In 1983, Sen. Edward M. Kennedy offered to help the Soviets mount a public-relations offensive in the United States. This propaganda attack would target President Reagan and his policies. These are the same policies that eventually ended the Cold War and reduced the possibility of nuclear annihilation. This charge was made by Paul Kengor in his book “The Crusader: Ronald Reagan and the Fall of Communism.”

This new book adds to research done by Herb Romerstein, Yevgenia Albats, Vladimir Bukovsky, Pavel Stroilov and others. They all indicate that Mr. Kennedy felt that any bad relations between the United States and the Soviet Union were the sole fault of Mr. Reagan and that talk of a Soviet military threat was nonsense. These articles seem to validate reports that were first published by Vasili Mitrokhin — the former KGB historian who secretly copied sensitive KGB files and released them after the fall of the Soviet Union.
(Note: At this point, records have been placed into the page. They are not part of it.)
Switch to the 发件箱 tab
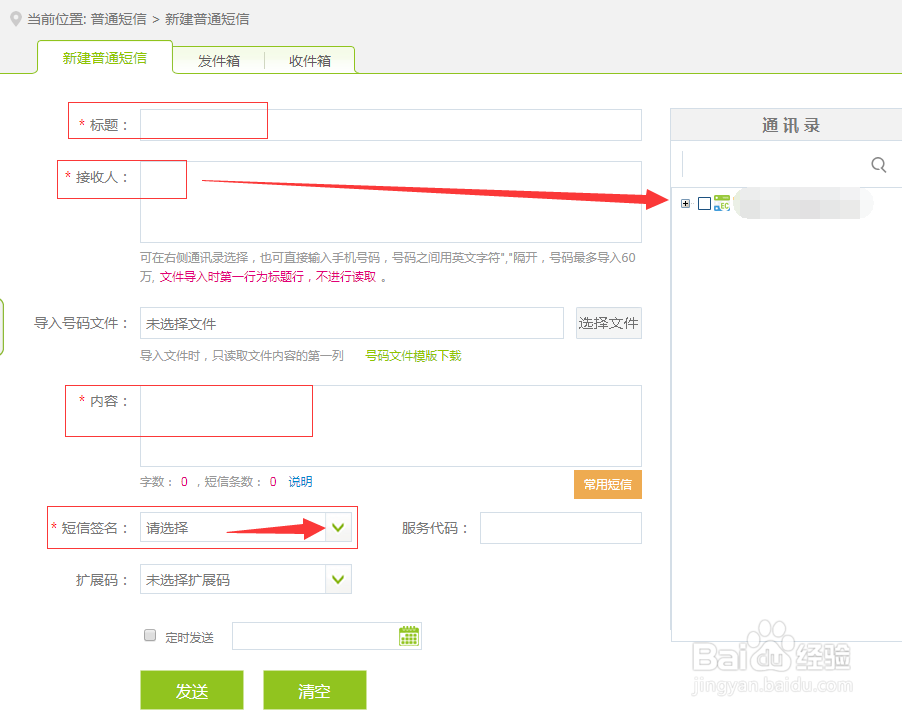 (216, 59)
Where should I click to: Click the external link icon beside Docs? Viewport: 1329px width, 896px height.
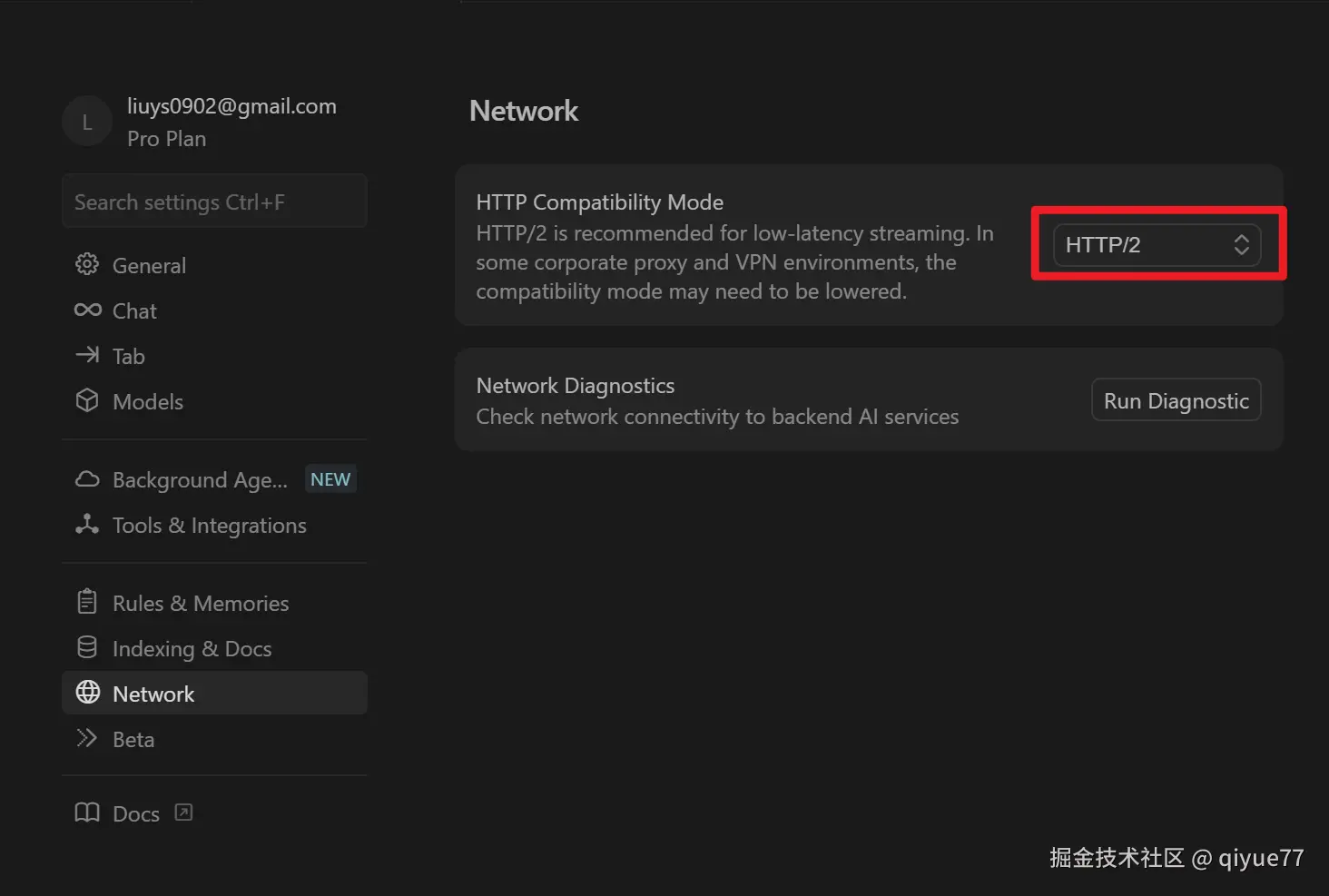(183, 812)
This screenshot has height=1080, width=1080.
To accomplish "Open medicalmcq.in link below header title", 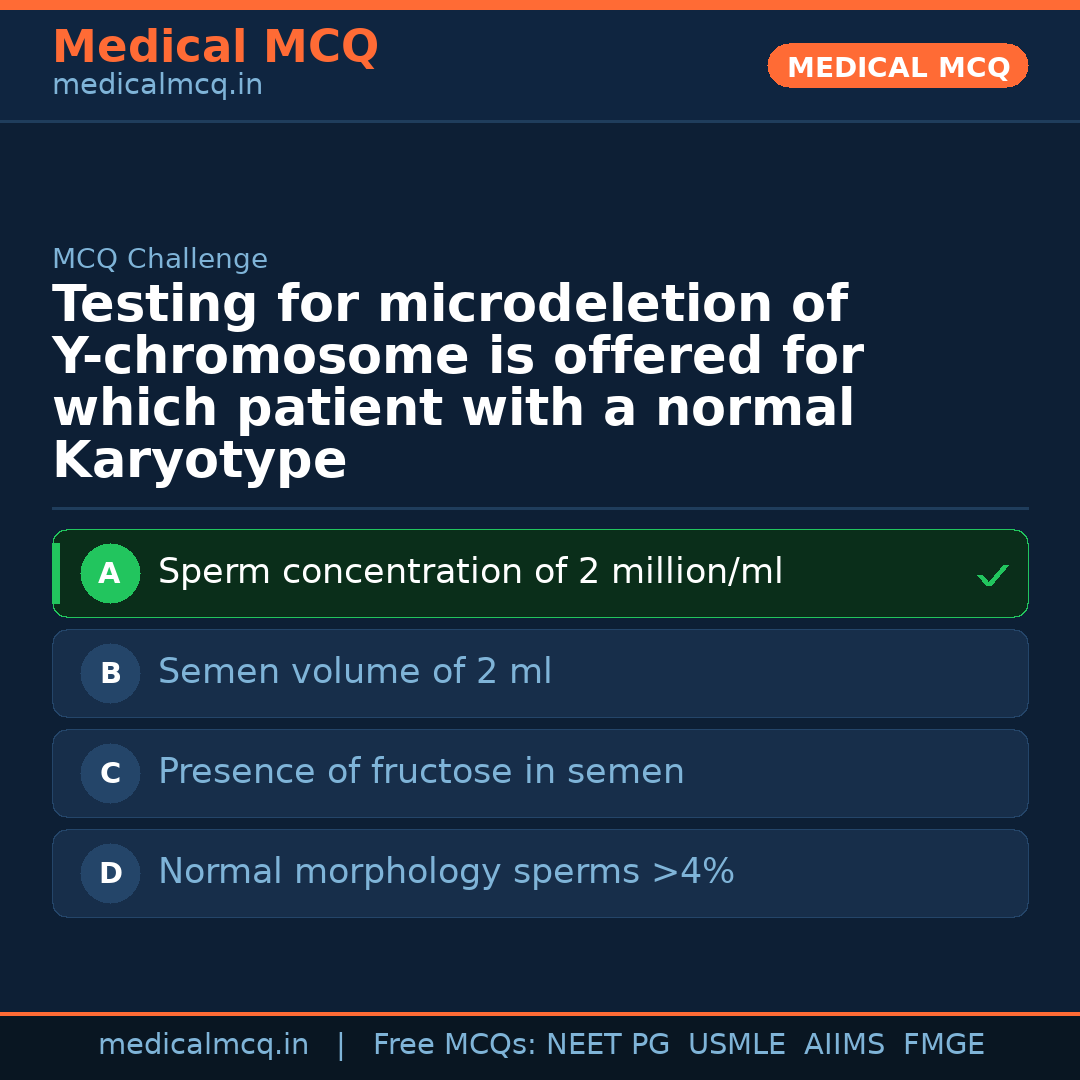I will tap(157, 86).
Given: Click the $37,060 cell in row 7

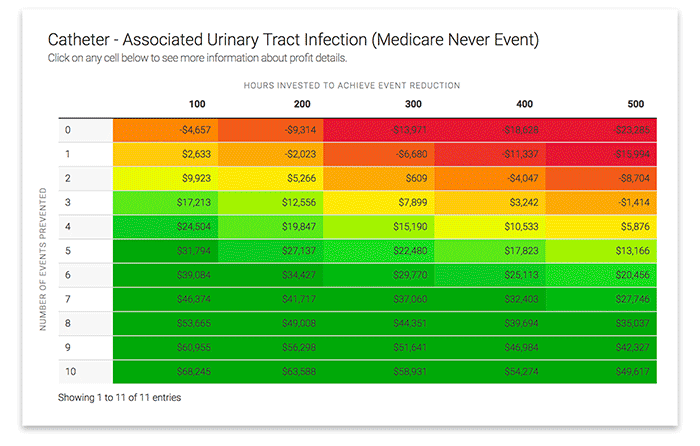Looking at the screenshot, I should point(379,299).
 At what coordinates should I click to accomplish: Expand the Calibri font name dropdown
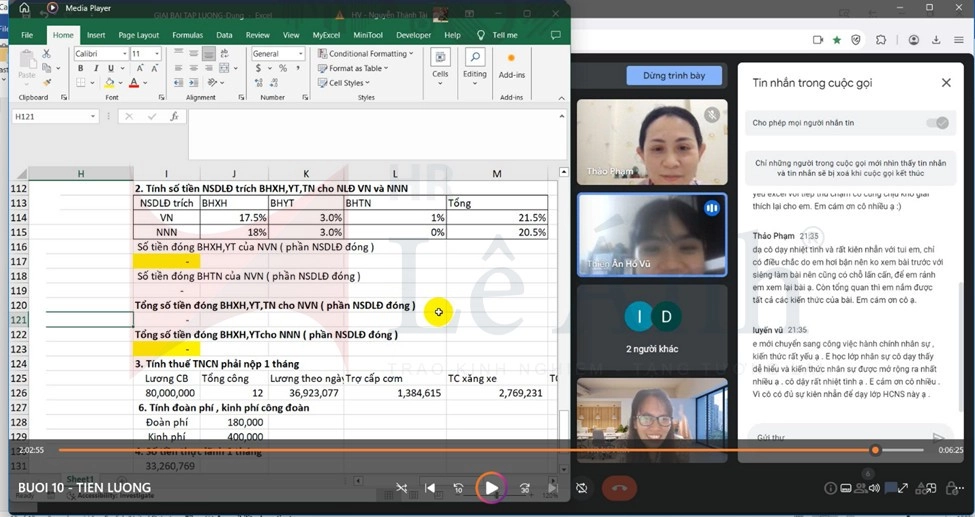(124, 54)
According to this research and released KGB papers, Mr. Kennedy felt that the booming economy during Mr. Reagan’s presidency made him popular — and thus a difficult target for Democratic criticism. Because of this, Mr. Kennedy reportedly felt that Mr. Reagan’s only weakness was in foreign policy. Here, the articles say Mr. Kennedy felt the Soviets might be of assistance, if Mr. Kennedy and the Democrats could get the ear of the general-secretary of the Communist Party of the Soviet Union.

Numerous articles also saidthatthisanti-Reagan/anti-U.S. conspiracy was not a one-man operation by Mr. Kennedy. They indicate that former Sen. John V. Tunney, a California Democrat, went to Moscow and met with officials of the KGB on Mr. Kennedy’s behalf. Additionally, in their book “The Sword And The Shield,” Christopher Andrew and Vasili Metrokhin said that as early as 1975 the KGB began operations to penetrate the inner circles of a number of leading Democrats, including the likes of Mr. Kennedy and Ramsey Clark. They also mentioned that a Democratic Party activist had been recruited by the KGB and had supplied the Soviets with information from a variety of Democratic leaders, including President Carter.
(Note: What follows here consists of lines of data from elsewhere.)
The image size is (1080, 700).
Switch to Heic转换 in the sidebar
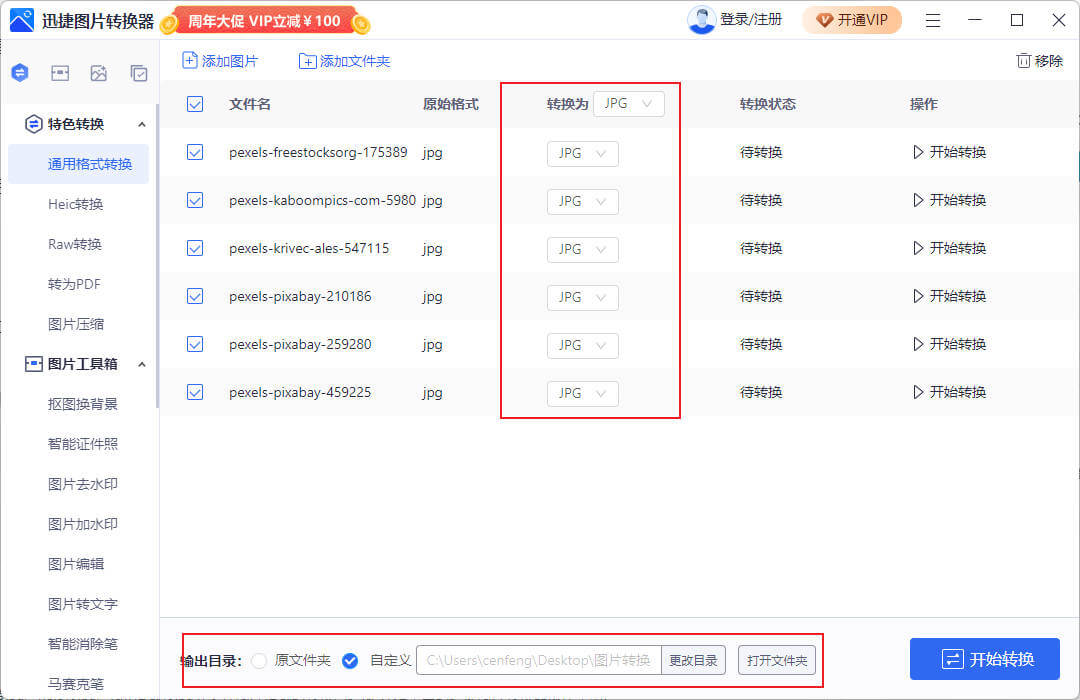click(x=74, y=203)
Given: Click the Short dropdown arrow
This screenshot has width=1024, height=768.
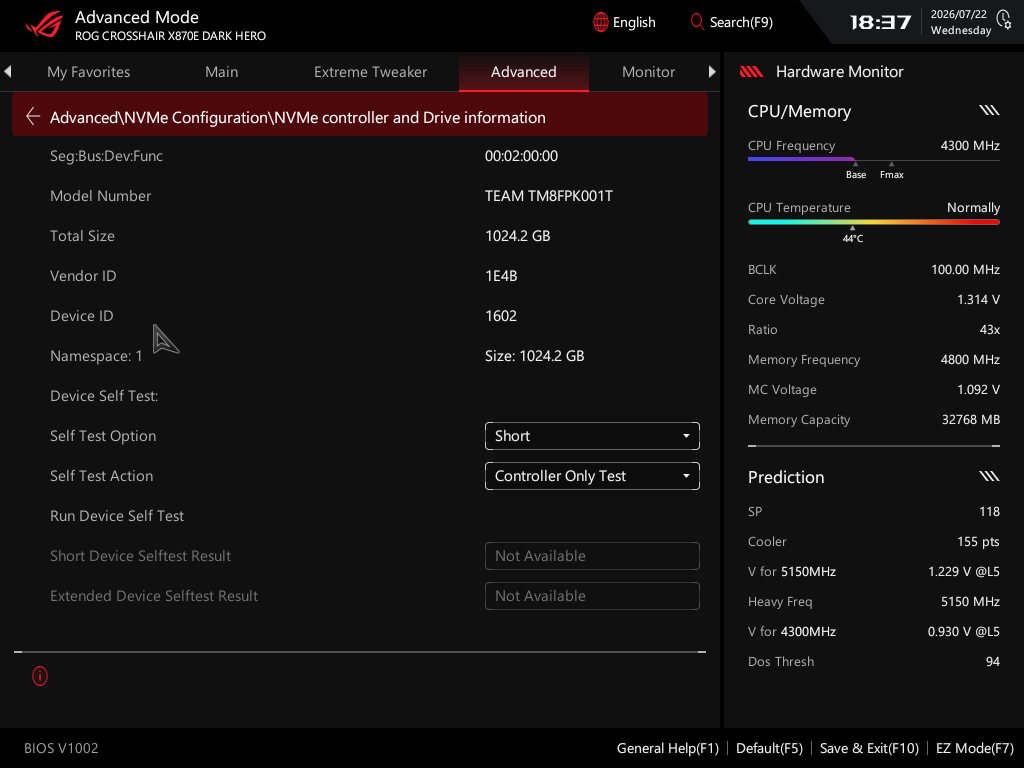Looking at the screenshot, I should [686, 436].
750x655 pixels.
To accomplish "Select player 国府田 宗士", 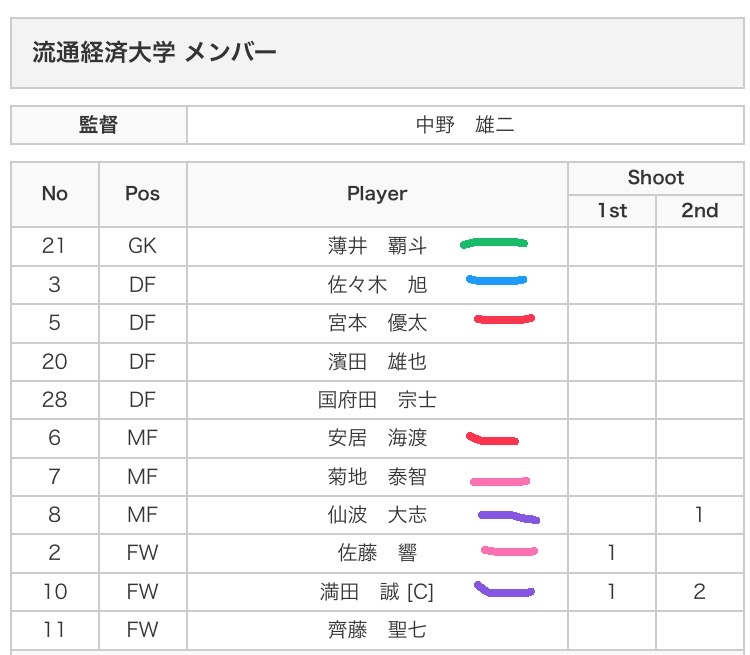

Speaking of Jimmy Carter, according to John Burtis of the Canada Free Press, Mr. Kennedy also worked against Mr. Carter in 1979. Mr. Burtis reported that Mr. Kennedy offered to help Moscow when Mr. Carter harshly criticized the Soviets for their invasion of Afghanistan. According to Charles Dunn, the dean of the Robertson School of Government at Regent University, these types of subversive activities were in “clear violation of the U.S. Constitution and at the expense of presidential authority.”

Here the question arises, are these accusations true? Would a U.S. senator, the brother of a beloved U.S. president, conspire with the Soviets against his own country? The works by Messrs. Metrokhin, Kengor and Romerstein, and others seem to lend credence to the charges if they don’t actually confirm them.

In considering all this information, it is necessary to understand how the USSR and the KGB operated during the Cold War. The Soviet KGB (i.e. the Secret Police) was nothing if not thorough. Visitors to Moscow, especially important visitors, could count on total and constant surveillance, both audio and video. Total surveillance would include meetings, private conversations, bedrooms and even bathrooms. The Soviets were also masters in using any information that was acquired to manipulate or even blackmail the victim. So, like perversion of the Miranda rights statement, anything anyone said or did in Moscow could be and often was used against them — but not in a court of law.

Reportedly, after Mr. Reagan left office, Mr. Tunney said that he had indeed contacted the Soviets on behalf of several U.S. senators — not just Mr. Kennedy. So, the question is, did some of the Democratic Party leadership offer to work with the Soviet KGB against Mr. Reagan? If so, were they later blackmailed into working for the KGB and against the United States on other fronts? How many Democratic politicians were compromised and later blackmailed? Lastly, if they were controlled by the Soviets, are they now “influenced” by the Russians? Inquiring minds want to know.

Any foreign influence over U.S. politicians could have drastic consequences in the politically charged atmosphere seen in today’s Washington.

The bottom line is that if there is any shred of truth in these documented stories, the senator from Massachusetts, as well as any other compromised politicians, should resign or be kicked out of the Senate or Congress.

John Smith is the pseudonym for a retired CIA analyst.